Juan Sebastián de Elcano decise di imbarcarsi nella marina di Magellano con la speranza di arricchirsi. Ebbe l’incarico di vice capitano in una delle cinque navi salpate nel 1519 dalla Spagna.
I dissapori tra Magellano e Juan de Cartagena, l’altro comandante scelto della autorità spagnole, sfociarono in un ammutinamento. Elcano si sollevò contro Magellano, ma quest’ultimo schiacciò la ribellione.
Il nostro scampò all’impiccagione solo perché il comandante temeva di restare a corto di equipaggio e per questo si limitò a declassarlo. Conservò così la testa sulle spalle, in maniera rocambolesca, ma la sua fortuna non si esaurì qui.

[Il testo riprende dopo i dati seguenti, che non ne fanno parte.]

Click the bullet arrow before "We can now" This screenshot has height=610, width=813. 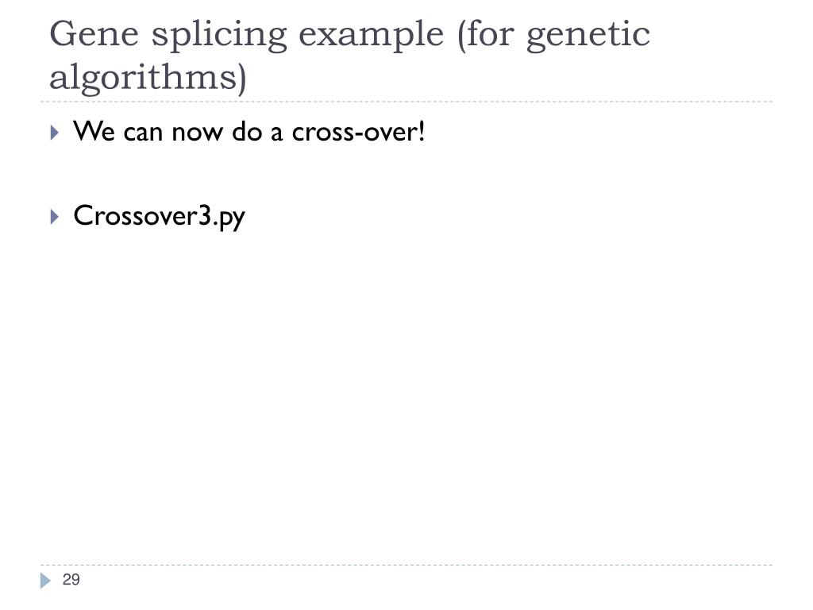coord(55,133)
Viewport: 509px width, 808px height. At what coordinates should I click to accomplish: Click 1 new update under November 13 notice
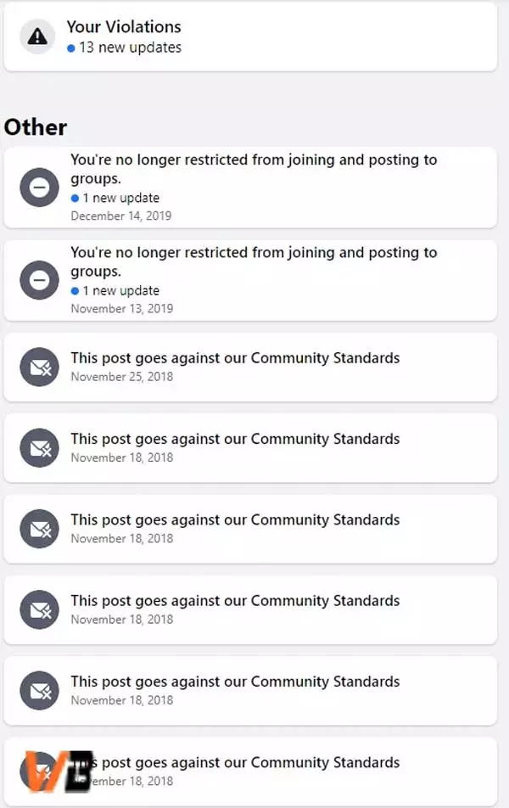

Un anno più tardi, Magellano morì dopo un banchetto offerto dal re dell’isola di Cebu e in quella circostanza morirono tutti i capitani della spedizione ed Elcano, ormai esonerato da ogni ruolo di comando, non era tra gli ospiti di quel pranzo fatale ed ebbe la fortuna di essere risparmiato.

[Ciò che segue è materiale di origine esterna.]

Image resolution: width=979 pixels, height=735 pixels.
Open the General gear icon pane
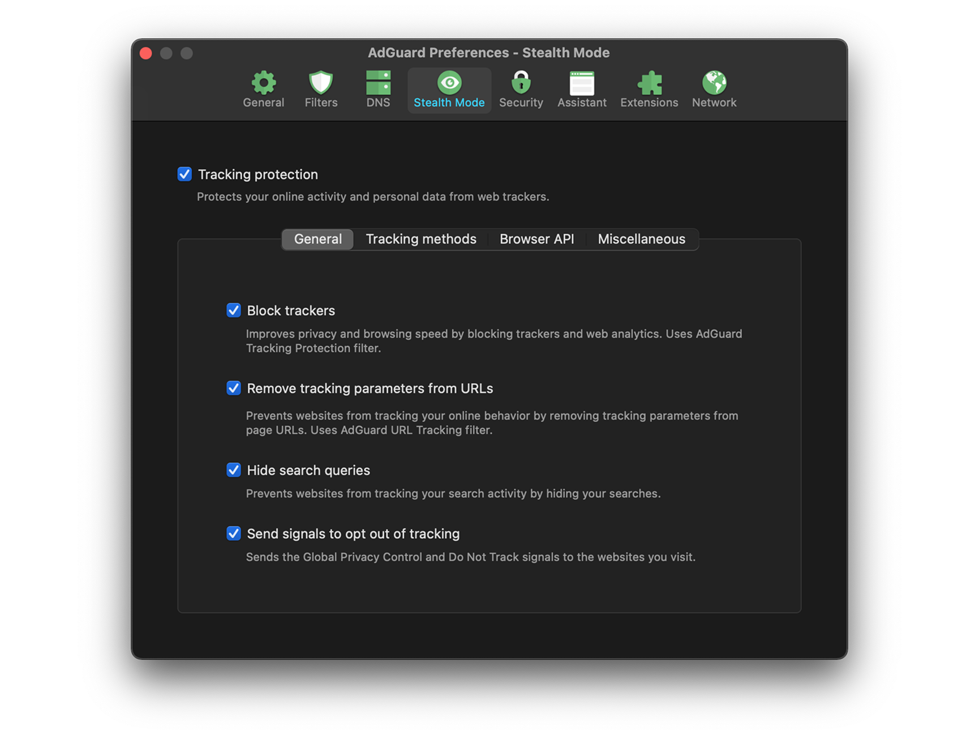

Così si ritrovò a essere uno dei pochi uomini di prestigio a bordo delle navi e divenne il capitano della Victoria. Dopo vario peregrinare giunse a Capo Verde per fare scorte di viveri.
Ma i portoghesi, che detenevano l’isola, arrestarono gli uomini scesi dalla sua nave ed Elcano scampò all’arresto solo perché si allontanò rapidamente e raggiunse la Spagna incolume nel 1522. Fu l’unica nave che fece ritorno dalla spedizione.
Carlo V lo nominò cavaliere, gli concesse uno stemma glorificando il suo nome per sempre facendo apporre la famosa legenda Primus circumdedisti me, “sei stato il primo a circumnavigarmi” e un vitalizio di cinquecento ducati l’anno.
Elcano avrebbe potuto condurre una vita negli agi e nella fama, ma il richiamo del mare era troppo forte e salpò per una nuova spedizione nel 1525.
Ma non fece più ritorno: il suo corpo fu gettato nell’immenso oceano Pacifico. La sorte questa volta, forse offesa da quell’uomo poco riconoscente, si voltò da un’altra parte.